Current Directory: /content


In [4]:
# List files and folders in the current directory
files_and_folders = os.listdir(current_directory)
print("Files and Folders:")
for item in files_and_folders:
    print(item)

Files and Folders:
.config
Project1_Data.json
test.json
drive
2xT.json
train.json
P1.json
sample_data


In [10]:
# Load PhoBERT model and tokenizer
phobert = AutoModel.from_pretrained("vinai/phobert-base")
tokenizer = AutoTokenizer.from_pretrained("vinai/phobert-base")

# Define your CNN-based classifier model
class Classifier(nn.Module):
    def __init__(self, input_size, hidden_size, num_classes):
        super(Classifier, self).__init__()
        # Define the CNN layers
        self.conv1 = nn.Conv1d(in_channels=input_size, out_channels=hidden_size, kernel_size=3)
        self.pool = nn.MaxPool1d(kernel_size=2)
        # Calculate the output size of CNN
        conv_output_size = self._get_conv_output_size(input_size)
        # Define the Fully Connected layer for classification
        self.fc = nn.Linear(conv_output_size, num_classes)

    def forward(self, x):
        # Pass the input through CNN layers
        x = self.conv1(x)
        x = torch.relu(x)
        x = self.pool(x)
        # Flatten the output of CNN
        x = torch.flatten(x, 1)
        # Pass through Fully Connected layer
        x = self.fc(x)
        return x

    def _get_conv_output_size(self, input_size):
        # Calculate the output size of CNN
        input_tensor = torch.randn(1, input_size, 256)  # Assuming input size of 256
        conv_output = self._forward_conv(input_tensor)
        conv_output_size = np.prod(conv_output.size())
        return conv_output_size

    def _forward_conv(self, x):
        # Helper function to get the output size of CNN
        x = self.conv1(x)
        x = torch.relu(x)
        x = self.pool(x)
        return x

# Function to preprocess data and extract embeddings using PhoBERT
def preprocess_data(data):
    embeddings = []
    labels = []
    for item in data:
        question = item["question"]
        text = item["text"]
        # Combine question and text into one string
        combined_text = f"{question} {text}"
        # Tokenize the combined text
        tokenized_text = tokenizer(combined_text, return_tensors="pt", max_length=256, truncation=True, padding="max_length")
        input_ids = tokenized_text["input_ids"]
        # Extract embeddings using PhoBERT
        with torch.no_grad():
            features = phobert(input_ids)[0]
        embeddings.append(features.squeeze(0))
        # Add label
        labels.append(1 if item["label"] else 0)
    return torch.stack(embeddings), torch.tensor(labels)

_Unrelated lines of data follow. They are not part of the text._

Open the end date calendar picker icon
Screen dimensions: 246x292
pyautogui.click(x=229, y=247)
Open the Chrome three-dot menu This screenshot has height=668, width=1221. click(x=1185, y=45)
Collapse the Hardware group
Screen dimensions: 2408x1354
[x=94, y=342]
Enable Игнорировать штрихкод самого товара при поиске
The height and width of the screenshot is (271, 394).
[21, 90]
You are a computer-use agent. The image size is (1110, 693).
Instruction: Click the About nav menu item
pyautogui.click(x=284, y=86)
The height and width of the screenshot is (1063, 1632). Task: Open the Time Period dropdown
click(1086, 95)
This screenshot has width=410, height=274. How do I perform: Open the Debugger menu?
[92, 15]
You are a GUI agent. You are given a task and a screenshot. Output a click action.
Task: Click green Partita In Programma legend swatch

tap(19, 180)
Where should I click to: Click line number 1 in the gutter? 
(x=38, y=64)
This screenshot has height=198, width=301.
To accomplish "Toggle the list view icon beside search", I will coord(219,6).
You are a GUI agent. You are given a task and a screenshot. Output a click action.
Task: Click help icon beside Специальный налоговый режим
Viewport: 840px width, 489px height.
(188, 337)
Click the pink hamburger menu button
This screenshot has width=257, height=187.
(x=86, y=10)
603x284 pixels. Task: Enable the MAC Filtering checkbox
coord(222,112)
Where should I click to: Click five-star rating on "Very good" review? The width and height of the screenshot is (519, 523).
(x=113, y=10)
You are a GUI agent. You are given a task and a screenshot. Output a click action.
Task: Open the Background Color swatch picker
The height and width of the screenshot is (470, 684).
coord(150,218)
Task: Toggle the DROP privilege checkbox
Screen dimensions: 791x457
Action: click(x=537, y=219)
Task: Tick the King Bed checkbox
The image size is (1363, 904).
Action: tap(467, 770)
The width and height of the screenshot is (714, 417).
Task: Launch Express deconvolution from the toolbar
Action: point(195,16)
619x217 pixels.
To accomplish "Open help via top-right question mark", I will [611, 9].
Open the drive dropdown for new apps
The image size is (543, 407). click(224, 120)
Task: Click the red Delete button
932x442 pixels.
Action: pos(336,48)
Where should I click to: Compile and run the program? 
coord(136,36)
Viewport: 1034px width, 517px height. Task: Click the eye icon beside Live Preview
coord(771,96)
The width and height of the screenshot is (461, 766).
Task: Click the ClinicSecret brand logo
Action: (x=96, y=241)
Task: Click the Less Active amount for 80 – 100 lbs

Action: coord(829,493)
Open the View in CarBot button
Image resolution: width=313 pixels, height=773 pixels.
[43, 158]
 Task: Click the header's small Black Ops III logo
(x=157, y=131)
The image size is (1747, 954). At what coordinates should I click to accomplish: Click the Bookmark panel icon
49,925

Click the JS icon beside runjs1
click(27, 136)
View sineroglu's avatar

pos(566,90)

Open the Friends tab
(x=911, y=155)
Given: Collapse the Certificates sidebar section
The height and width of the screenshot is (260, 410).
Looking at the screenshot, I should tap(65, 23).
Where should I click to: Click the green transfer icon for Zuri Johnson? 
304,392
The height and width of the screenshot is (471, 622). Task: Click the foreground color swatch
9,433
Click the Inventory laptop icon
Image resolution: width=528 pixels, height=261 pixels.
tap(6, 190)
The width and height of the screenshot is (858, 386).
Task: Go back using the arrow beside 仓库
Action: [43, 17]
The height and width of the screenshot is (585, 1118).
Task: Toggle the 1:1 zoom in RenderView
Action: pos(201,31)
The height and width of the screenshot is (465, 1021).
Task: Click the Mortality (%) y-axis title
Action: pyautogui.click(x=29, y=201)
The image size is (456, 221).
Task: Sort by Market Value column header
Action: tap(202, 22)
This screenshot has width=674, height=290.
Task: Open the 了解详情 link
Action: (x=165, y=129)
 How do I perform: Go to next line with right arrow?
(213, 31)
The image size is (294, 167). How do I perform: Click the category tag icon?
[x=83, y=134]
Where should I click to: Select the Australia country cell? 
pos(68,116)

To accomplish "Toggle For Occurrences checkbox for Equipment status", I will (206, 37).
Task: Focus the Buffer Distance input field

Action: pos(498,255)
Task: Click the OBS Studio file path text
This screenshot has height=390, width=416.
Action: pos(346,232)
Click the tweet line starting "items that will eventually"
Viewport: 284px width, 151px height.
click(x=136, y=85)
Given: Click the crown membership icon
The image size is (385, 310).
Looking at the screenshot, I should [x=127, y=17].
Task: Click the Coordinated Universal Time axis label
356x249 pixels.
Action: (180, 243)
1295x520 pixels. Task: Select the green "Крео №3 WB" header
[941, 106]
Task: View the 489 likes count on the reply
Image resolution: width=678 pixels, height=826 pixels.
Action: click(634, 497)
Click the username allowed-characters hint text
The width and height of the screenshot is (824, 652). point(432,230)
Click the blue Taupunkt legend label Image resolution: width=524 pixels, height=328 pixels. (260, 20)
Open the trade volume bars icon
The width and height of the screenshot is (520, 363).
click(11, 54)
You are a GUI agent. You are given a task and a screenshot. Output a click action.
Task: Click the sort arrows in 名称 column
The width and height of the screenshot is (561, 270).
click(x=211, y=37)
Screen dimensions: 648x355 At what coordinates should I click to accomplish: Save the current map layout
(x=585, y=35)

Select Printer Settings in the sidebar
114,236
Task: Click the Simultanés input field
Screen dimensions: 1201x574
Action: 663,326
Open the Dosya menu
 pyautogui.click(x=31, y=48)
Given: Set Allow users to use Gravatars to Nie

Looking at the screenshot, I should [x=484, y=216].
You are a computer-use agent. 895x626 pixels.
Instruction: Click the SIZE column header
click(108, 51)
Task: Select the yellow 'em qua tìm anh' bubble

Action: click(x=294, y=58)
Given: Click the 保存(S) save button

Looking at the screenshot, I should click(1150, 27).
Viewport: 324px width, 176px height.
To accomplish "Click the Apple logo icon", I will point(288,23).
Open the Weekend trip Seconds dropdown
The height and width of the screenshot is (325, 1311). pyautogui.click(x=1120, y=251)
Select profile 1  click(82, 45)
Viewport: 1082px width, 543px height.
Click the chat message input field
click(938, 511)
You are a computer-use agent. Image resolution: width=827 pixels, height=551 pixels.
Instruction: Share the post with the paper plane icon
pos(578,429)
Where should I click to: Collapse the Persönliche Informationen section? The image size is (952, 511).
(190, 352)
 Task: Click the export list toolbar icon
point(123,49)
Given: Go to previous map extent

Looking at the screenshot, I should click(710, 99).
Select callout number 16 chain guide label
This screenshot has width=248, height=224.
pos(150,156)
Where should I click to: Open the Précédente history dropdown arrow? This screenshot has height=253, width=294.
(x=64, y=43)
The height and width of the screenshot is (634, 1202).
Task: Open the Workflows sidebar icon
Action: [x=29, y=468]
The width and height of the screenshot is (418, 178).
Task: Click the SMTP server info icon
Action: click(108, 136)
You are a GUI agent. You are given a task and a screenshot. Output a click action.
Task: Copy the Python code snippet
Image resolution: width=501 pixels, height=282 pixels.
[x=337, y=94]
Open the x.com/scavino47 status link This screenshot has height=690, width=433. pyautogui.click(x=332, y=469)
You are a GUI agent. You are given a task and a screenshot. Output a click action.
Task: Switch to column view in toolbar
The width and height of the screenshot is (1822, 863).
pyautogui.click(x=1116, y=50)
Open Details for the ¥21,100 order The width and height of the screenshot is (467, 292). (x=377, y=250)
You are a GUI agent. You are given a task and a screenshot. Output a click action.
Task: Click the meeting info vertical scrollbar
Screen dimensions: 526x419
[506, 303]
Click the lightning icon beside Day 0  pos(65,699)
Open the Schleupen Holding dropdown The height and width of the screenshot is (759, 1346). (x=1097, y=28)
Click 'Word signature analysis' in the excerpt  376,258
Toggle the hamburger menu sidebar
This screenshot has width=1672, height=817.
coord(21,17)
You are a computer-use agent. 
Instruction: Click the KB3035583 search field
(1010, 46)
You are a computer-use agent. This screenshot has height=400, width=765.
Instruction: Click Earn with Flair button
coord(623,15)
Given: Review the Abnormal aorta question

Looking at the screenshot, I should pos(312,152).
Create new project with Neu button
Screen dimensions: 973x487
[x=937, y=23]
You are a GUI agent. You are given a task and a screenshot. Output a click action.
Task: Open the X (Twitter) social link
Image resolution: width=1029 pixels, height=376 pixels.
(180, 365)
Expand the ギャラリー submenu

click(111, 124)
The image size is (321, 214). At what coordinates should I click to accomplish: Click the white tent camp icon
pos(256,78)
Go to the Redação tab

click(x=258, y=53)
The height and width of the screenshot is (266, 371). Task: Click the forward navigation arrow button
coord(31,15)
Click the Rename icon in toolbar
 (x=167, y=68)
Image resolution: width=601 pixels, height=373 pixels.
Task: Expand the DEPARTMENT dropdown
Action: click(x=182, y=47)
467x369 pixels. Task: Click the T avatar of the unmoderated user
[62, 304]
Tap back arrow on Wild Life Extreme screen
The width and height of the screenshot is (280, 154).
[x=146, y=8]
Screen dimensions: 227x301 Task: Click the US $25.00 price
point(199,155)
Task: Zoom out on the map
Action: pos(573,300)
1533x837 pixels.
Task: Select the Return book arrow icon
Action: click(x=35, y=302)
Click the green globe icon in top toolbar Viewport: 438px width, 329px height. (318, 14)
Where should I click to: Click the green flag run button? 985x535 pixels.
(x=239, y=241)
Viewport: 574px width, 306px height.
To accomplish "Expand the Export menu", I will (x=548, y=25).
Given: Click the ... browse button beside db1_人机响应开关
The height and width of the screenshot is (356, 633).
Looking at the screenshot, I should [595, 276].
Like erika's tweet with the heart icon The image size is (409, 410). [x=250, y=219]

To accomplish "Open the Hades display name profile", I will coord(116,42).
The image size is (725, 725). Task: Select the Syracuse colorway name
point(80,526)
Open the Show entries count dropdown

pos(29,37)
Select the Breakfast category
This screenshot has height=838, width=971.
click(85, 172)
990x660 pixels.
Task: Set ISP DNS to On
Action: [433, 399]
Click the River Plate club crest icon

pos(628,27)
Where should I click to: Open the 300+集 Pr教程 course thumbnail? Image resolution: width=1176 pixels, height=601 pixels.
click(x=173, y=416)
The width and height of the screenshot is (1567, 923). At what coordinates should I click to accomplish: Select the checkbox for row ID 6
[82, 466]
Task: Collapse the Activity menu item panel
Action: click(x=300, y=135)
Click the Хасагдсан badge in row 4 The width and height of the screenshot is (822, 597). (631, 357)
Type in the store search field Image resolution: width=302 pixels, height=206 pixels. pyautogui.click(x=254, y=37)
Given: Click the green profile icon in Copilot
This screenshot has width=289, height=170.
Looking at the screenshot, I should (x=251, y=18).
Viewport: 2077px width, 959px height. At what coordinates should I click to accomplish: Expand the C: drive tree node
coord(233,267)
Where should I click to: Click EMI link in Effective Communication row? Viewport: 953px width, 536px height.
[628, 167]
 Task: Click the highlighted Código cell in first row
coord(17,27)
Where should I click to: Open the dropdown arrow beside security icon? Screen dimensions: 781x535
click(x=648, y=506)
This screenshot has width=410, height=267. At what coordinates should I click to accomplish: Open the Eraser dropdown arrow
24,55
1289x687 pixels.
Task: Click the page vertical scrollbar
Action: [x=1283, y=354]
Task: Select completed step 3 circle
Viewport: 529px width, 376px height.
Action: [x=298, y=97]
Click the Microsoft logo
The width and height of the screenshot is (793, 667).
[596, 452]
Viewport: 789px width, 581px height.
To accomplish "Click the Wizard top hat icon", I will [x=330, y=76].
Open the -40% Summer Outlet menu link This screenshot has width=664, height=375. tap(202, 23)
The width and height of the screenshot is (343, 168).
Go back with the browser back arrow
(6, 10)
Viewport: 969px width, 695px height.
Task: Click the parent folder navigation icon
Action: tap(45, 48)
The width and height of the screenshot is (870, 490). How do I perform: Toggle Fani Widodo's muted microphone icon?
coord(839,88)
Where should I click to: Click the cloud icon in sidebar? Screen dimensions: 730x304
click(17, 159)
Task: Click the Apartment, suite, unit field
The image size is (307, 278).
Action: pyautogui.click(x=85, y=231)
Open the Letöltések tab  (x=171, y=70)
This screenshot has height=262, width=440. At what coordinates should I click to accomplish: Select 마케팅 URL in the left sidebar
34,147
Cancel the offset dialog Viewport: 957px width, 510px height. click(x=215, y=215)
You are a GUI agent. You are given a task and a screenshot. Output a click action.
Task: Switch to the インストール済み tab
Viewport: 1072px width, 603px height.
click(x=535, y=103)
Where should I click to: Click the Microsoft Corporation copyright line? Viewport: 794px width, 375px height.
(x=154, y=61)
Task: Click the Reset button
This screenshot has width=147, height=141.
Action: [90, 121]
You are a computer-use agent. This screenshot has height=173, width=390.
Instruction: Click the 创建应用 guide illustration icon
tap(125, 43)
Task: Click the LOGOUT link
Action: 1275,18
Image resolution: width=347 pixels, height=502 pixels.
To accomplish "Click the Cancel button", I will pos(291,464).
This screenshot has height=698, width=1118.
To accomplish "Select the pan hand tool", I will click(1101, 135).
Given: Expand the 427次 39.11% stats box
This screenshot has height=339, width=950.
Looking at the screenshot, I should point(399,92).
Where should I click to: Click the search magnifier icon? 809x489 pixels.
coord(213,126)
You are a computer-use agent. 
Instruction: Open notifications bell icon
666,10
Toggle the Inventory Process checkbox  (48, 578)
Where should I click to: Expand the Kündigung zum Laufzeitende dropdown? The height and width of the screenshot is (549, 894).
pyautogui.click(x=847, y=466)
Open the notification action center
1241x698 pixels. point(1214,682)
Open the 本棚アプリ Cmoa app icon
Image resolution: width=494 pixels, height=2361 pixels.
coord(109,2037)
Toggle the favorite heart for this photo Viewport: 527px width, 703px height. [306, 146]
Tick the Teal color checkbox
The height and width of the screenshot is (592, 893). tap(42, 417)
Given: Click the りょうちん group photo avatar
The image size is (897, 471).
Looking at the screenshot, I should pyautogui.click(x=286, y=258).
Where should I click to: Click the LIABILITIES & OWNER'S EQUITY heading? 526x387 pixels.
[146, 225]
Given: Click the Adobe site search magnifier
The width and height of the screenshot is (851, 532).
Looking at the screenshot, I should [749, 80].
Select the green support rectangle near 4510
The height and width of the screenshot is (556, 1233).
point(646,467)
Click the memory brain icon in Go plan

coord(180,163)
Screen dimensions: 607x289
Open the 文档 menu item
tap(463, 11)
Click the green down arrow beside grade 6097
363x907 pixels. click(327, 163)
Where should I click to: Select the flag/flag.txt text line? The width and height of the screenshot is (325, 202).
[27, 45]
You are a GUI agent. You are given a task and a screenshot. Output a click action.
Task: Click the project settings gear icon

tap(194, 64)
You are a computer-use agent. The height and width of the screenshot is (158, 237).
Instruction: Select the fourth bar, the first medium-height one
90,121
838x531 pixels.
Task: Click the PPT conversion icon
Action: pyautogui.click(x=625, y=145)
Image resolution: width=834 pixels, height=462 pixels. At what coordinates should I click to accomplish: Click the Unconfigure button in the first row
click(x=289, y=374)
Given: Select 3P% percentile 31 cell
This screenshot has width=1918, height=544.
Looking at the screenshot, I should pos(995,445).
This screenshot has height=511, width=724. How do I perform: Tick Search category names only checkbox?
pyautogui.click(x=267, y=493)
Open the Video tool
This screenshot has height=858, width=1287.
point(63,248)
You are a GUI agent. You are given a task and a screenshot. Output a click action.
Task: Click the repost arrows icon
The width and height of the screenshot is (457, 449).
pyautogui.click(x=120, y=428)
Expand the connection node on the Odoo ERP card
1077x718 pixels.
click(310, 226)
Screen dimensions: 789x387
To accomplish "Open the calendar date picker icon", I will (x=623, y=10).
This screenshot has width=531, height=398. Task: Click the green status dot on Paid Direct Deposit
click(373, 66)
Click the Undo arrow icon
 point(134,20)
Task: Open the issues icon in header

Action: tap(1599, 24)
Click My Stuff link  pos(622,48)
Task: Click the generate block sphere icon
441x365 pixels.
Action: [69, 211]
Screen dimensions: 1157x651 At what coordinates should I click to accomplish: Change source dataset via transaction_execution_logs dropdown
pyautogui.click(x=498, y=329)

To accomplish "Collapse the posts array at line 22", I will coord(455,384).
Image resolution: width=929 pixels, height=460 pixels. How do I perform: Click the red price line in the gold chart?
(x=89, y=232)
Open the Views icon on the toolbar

# Load and preprocess data from test.json
with open("Project1_Data.json", "r", encoding="utf-8") as f:
    data = json.load(f)

embeddings, labels = preprocess_data(data)

# Define your CNN-based classifier model
input_size = embeddings.size(2)  # Dimension of the embeddings
hidden_size = 128  # Size of the hidden layer in CNN
num_classes = 2  # Number of output classes (answerable or not answerable)
model = Classifier(input_size, hidden_size, num_classes)

# Define loss function and optimizer
criterion = nn.CrossEntropyLoss()
optimizer = optim.Adam(model.parameters(), lr=0.001)

# Define DataLoader for training
dataset = TensorDataset(embeddings, labels)
train_loader = DataLoader(dataset, batch_size=32, shuffle=True)

# Training loop
epochs = 10
for epoch in range(epochs):
    running_loss = 0.0
    for i, data in enumerate(train_loader, 0):
        inputs, labels = data
        optimizer.zero_grad()
        outputs = model(inputs.permute(0, 2, 1))  # Permute the input to match CNN input shape
        loss = criterion(outputs, labels)
        loss.backward()
        optimizer.step()
        running_loss += loss.item()
        if i % 100 == 99:    # Print every 100 mini-batches
            print(f"[Epoch {epoch + 1}, Batch {i + 1}] Loss: {running_loss / 100:.3f}")
            running_loss = 0.0

# Evaluate the model
def evaluate_model(model, dataloader, criterion):
    model.eval()
    total_loss = 0.0
    total_correct = 0
    total_samples = 0

    with torch.no_grad():
        for inputs, labels in dataloader:
            outputs = model(inputs.permute(0, 2, 1))
            loss = criterion(outputs, labels)
            total_loss += loss.item() * inputs.size(0)
            _, predicted = torch.max(outputs, 1)
            total_correct += (predicted == labels).sum().item()
            total_samples += inputs.size(0)

    avg_loss = total_loss / total_samples
    accuracy = total_correct / total_samples

    return avg_loss, accuracy

def split_data(embeddings, labels, split_ratio=0.8):
    total_samples = len(embeddings)
    split_index = int(total_samples * split_ratio)

    train_embeddings = embeddings[:split_index]
    train_labels = labels[:split_index]

    val_embeddings = embeddings[split_index:]
    val_labels = labels[split_index:]

    return (train_embeddings, train_labels), (val_embeddings, val_labels)

# Split data into train and validation sets
train_data, val_data = split_data(embeddings, labels)

# Define DataLoader for validation
val_dataset = TensorDataset(val_data[0], val_data[1])
val_loader = DataLoader(val_dataset, batch_size=32, shuffle=False)

# Evaluate the model on validation set
val_loss, val_accuracy = evaluate_model(model, val_loader, criterion)

print(f"Validation Loss: {val_loss:.4f}, Validation Accuracy: {val_accuracy:.2%}")

Validation Loss: 0.0012, Validation Accuracy: 100.00%